Gold is priced in dollars globally. But gold is being bought in Yuan which is increasingly *not* economically tied to Dollars. Put another (Mercantilist) way; As global trade fragments, so does global price.
We show below that gold is increasingly a proxy for China’s economy. We also suspect the banks covering the asset will soon start talking about it this way. The correlations are fine, if you know where to look.
Contents:
Gold and Dollar Correlations
Dollar Correlations Are Not Broken
China Correlations Matter
Correlations are Governors
What Governs How Much They Want The Gold?
Goldman’s Trading Desk Today
Correlations and Unipolarity/Multipolarity
More Charts
1- Gold and Dollar Correlations
Gold is still correlated to the USD
Gold is still priced as an opportunity cost to real US Bond yields.
These correlations still exist.
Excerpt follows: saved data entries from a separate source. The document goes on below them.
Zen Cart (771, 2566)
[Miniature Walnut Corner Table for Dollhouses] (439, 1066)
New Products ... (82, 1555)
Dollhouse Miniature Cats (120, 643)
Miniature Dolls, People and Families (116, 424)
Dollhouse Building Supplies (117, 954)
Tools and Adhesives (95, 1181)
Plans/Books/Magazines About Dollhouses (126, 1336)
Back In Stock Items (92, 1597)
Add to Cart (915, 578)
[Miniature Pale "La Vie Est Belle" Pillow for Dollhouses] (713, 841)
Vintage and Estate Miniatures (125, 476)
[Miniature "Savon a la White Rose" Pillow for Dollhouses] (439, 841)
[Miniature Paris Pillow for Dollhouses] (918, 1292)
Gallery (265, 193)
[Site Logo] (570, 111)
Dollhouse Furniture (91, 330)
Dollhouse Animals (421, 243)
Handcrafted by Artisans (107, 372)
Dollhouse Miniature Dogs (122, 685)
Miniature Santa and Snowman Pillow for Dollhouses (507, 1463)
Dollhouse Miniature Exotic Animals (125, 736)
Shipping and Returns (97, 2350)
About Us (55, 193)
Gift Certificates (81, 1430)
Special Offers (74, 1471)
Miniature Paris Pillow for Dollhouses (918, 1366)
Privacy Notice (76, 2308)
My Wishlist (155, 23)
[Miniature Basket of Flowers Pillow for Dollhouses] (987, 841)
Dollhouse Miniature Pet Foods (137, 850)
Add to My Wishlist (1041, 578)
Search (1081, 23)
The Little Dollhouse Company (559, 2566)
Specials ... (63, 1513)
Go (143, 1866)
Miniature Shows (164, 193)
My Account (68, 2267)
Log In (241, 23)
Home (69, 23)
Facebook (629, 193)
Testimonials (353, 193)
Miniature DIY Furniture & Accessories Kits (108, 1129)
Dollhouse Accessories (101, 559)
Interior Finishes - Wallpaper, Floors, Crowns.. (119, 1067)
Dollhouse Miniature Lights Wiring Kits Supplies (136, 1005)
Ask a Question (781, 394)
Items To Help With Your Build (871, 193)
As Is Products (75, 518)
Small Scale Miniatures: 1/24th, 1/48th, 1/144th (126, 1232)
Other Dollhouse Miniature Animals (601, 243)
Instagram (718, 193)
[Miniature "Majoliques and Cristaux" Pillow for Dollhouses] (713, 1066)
They are simple mathematical facts. There is no denying this.
Specifically:
Gold is Still Priced in Dollars
Gold is still priced in USD, therefore the higher the buying power of the USD (the less dollars are available) , the lower the price of Gold. That’s just a supply/demand fact.
Yet gold remains buoyant in the face of a strong USD. Why?
Owning Gold Has Real Rate Opportunity Cost
Similarly, the higher real rates are, the bigger the opportunity cost to own Gold. That is also a fact related to PV and FV of money.
How much interest are you willing to give up now for the possibility to make money on Gold in the future?
If these correlations still exist, what is going on?
US financial correlations are resetting to make room for other forces.
2- Dollar Correlations Are Not Broken
From Our Post: Gold, The Everything Hedge Revisited
Gold hasn’t decoupled from yields and the dollar, but the beta has decreased. While a gap has opened up, this does not mean the relationship has broken down.
The negative correlation of both pairs has become more negative than the historical average
So; why is Gold higher if these relationships are not broken? The simple answer is, China wants the gold. But it’s more than that. They are driving correlations now as well.
By now we all know why “they want the gold”. Summarized for new readers here: Need for a trustworthy Store of Value for trade with no counterparty risk to replace US Bonds. That is why they want the gold.